Milstein, who prior to her job in New London served as the state child advocate, said it was clear from Eagan’s review that the issues of sexual abuse or harassment is not simply a New London issue. Eagan noted in her letter that the concerns arise in all “child serving systems and programs.”

“It is essential that communities appreciate that child sexual abuse is both more prevalent and less likely to be reported than people may realize,” Eagan wrote, noting that a nationwide survey of eighth- to eleventh-graders conducted in 2004 revealed that nearly 7 percent of students reported having been the recipient of physical sexual contact from an adult in their school.

Based on the review by her office, Eagan created a list of areas for potential oversight in New London: sexual abuse prevention policies and positive school climate, ensuring adequate hiring practices, ensuring background checks are completed and ensuring a working framework for compliance with state-mandated reporter laws.

Milstein said that, based on the areas highlighted by Eagan, there are things that need attention to ensure a safe and supportive environment for students and their families in New London.

“This letter to me highlights the need for a multi-tiered, comprehensive abuse prevention framework that includes sort of connecting the dots … an effective and meaningful training curriculum that goes beyond mandating reporting,” Milstein said.

Milstein said Eagan also makes clear background checks are not enough.

“We’re hearing a lot about background checks. Let’s just say someone stole a loaf of bread when they were 18 and had no issues related to child abuse in their background.
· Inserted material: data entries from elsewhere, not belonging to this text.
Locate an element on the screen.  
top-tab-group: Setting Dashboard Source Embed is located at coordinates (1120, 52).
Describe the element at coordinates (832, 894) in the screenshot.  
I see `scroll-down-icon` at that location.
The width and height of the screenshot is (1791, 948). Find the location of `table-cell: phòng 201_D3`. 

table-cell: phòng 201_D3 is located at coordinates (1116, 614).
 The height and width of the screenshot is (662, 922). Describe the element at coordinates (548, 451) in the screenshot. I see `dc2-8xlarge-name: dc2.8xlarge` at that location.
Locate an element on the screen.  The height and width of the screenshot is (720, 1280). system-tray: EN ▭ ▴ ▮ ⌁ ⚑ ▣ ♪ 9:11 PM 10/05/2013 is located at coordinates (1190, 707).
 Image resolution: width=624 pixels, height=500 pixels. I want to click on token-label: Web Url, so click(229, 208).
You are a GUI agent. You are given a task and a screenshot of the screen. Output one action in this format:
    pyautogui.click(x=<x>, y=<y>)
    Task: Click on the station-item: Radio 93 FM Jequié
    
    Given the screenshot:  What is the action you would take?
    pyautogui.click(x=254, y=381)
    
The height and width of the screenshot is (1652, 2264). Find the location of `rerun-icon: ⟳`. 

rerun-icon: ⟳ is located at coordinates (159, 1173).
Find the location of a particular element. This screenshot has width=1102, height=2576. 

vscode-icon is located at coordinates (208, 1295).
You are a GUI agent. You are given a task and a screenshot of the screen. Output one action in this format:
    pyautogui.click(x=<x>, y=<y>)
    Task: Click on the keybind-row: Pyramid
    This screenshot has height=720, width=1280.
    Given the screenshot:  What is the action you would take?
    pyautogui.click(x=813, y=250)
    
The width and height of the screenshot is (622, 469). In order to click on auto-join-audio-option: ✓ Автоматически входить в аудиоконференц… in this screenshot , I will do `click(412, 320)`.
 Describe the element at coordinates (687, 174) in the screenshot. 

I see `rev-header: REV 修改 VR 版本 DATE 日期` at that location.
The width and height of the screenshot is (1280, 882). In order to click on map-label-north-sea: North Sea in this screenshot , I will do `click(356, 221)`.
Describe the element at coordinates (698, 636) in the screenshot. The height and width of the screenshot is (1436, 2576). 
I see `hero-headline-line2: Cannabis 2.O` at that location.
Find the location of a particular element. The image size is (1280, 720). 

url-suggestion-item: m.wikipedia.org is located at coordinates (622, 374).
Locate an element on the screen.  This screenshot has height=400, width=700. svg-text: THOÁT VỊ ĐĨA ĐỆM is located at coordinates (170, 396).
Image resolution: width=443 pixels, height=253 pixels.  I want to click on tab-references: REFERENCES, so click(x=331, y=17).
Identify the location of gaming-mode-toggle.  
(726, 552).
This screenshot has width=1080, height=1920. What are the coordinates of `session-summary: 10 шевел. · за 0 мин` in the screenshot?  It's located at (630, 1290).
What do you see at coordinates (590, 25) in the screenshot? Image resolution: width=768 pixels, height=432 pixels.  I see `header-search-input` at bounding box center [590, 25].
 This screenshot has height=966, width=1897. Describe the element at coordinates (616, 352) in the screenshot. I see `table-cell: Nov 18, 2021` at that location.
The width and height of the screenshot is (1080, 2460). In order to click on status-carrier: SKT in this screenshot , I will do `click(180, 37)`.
That’s Part A. Part B is what are their qualifications to work with children, (regardless) of the criminal background, especially the most vulnerable students,” Milstein said.

The arrests in New London had raised questions from community members about how certain people attained their positions in the district, inferring that some employees were hired or protected based on who they knew in the district.

Passero expects Eagan’s letter should be useful for school Superintendent Cynthia Ritchie to use as a blueprint to compare to the initiatives already underway to address the situation in the district.

“Is there any of this they haven’t thought of or focused on?” Passero said.

Ritchie has provided Eagan’s office with a comprehensive list of new and continuing initiatives that include an updated incident and complaint reporting link on the district website and development of a phone app that will allow students 24-hour anonymous reporting opportunities.

The district also has expanded staff professional development, is at the beginning stages of a restructuring of the human resources department and created a new anonymous bullying reporting form.

“We, as a district, have continued to forge ahead, implementing several new actions and accomplishing many goals in line with our District’s Improvement Plan,” said Ritchie, who is in her first year leading the district.

Ritchie said she looked forward to meeting with staff from the Office of the Child Advocate “to gather their insight and be able to discuss our district initiatives.”

Eagan, in her letter, said she anticipates more records to be submitted by the district, including the human resources audit, and expects meetings with district administrators in the coming weeks.